Below are the entries; give again exactly the lines from the one mentioning "Click the low battery icon" through the one mentioning "This screenshot has height=1024, width=1280.", inclusive.

= Beginning of Section =

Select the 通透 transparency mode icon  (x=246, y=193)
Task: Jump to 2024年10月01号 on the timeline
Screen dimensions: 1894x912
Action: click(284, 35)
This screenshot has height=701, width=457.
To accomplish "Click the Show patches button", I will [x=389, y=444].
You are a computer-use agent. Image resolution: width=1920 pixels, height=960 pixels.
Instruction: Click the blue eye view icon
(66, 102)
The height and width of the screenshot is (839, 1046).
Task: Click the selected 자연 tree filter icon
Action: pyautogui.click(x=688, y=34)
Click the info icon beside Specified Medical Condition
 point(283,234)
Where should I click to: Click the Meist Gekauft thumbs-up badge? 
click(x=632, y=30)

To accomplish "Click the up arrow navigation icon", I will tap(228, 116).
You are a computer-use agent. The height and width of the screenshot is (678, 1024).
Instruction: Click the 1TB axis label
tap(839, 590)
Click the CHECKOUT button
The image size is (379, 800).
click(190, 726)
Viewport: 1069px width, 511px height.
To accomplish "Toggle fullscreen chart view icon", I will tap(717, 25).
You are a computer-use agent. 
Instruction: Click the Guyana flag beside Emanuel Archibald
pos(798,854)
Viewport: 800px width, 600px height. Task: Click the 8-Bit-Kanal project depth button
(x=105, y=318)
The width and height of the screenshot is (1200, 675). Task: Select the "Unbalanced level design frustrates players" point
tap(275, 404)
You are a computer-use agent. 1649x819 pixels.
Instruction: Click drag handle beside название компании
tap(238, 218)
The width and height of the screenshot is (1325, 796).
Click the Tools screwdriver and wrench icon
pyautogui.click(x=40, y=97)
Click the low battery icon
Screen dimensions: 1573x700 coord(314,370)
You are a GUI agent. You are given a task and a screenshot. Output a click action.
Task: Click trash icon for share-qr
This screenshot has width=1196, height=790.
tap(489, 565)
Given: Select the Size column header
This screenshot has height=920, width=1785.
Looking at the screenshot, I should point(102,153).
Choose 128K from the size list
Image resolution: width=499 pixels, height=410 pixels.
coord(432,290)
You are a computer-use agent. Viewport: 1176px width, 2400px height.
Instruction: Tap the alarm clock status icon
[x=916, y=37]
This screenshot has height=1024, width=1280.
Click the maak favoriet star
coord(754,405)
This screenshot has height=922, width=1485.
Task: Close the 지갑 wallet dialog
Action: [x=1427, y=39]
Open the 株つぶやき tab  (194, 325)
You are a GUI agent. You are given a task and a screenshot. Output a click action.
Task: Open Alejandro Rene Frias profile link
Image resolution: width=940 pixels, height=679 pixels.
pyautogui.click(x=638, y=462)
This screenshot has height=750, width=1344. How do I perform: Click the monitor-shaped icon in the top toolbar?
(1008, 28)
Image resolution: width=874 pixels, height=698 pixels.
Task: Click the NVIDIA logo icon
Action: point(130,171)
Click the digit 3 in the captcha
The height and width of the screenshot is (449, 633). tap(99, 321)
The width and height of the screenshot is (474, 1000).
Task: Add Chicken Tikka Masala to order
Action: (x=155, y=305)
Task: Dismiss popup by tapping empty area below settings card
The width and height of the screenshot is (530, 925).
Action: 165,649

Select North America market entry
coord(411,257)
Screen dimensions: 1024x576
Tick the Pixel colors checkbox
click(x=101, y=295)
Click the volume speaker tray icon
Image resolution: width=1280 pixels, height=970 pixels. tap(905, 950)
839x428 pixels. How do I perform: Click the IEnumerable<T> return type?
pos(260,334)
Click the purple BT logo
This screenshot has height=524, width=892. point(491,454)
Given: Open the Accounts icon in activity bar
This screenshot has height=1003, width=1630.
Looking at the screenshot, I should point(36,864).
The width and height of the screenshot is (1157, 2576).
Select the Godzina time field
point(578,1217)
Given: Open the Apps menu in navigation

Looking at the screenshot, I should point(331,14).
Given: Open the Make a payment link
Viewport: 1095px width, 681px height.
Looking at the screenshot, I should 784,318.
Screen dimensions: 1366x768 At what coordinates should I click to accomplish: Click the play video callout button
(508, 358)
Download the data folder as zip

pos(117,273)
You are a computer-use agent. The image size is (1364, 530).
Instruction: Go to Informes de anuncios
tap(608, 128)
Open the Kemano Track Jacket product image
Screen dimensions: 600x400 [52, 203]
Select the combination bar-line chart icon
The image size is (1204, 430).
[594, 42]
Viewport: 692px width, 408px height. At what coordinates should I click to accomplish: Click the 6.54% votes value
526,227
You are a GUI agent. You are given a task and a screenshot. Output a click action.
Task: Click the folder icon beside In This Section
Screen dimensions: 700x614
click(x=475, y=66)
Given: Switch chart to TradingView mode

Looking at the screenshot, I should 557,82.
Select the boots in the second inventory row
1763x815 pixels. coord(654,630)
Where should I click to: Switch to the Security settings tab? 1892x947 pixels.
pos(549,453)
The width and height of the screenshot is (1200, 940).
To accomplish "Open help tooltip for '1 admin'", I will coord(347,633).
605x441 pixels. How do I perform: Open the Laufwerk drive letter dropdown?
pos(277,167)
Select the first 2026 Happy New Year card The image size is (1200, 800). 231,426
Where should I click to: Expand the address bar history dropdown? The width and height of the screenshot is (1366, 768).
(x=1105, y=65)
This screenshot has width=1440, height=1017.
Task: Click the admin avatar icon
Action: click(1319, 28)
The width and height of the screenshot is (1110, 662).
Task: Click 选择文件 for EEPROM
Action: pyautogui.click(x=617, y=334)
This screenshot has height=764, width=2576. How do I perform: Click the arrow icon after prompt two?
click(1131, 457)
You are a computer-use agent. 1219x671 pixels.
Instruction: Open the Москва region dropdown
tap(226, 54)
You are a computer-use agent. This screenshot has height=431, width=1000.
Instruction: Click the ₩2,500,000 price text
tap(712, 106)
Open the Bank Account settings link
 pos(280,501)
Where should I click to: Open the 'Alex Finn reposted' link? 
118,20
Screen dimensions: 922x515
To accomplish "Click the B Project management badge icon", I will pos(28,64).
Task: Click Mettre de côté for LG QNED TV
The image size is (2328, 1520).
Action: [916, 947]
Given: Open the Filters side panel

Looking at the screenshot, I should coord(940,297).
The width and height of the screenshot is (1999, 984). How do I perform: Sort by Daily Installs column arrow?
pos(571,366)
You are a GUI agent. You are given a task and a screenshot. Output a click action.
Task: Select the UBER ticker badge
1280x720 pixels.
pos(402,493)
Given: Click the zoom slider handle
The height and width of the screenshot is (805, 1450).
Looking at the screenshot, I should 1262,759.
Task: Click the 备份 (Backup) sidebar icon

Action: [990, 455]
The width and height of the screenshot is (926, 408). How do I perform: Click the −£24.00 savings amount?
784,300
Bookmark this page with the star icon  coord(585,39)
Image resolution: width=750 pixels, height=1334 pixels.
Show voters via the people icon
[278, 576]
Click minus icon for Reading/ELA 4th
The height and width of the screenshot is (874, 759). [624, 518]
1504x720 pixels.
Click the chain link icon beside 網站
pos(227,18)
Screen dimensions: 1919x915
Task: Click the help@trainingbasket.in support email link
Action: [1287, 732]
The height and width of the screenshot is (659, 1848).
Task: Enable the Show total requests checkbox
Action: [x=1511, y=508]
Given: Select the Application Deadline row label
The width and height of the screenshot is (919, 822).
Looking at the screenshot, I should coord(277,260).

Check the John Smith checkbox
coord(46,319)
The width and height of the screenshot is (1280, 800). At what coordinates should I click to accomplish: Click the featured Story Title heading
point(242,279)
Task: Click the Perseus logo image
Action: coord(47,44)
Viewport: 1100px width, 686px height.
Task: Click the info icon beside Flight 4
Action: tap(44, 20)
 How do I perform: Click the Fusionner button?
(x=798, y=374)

= End of Section =

= Task answer =
Click the low battery icon
Screen dimensions: 1573x700 coord(314,370)
You are a GUI agent. You are given a task and a screenshot. Output a click action.
Task: Click trash icon for share-qr
This screenshot has width=1196, height=790.
tap(489, 565)
Given: Select the Size column header
This screenshot has height=920, width=1785.
Looking at the screenshot, I should point(102,153).
Choose 128K from the size list
Image resolution: width=499 pixels, height=410 pixels.
coord(432,290)
You are a computer-use agent. Viewport: 1176px width, 2400px height.
Instruction: Tap the alarm clock status icon
[x=916, y=37]
This screenshot has height=1024, width=1280.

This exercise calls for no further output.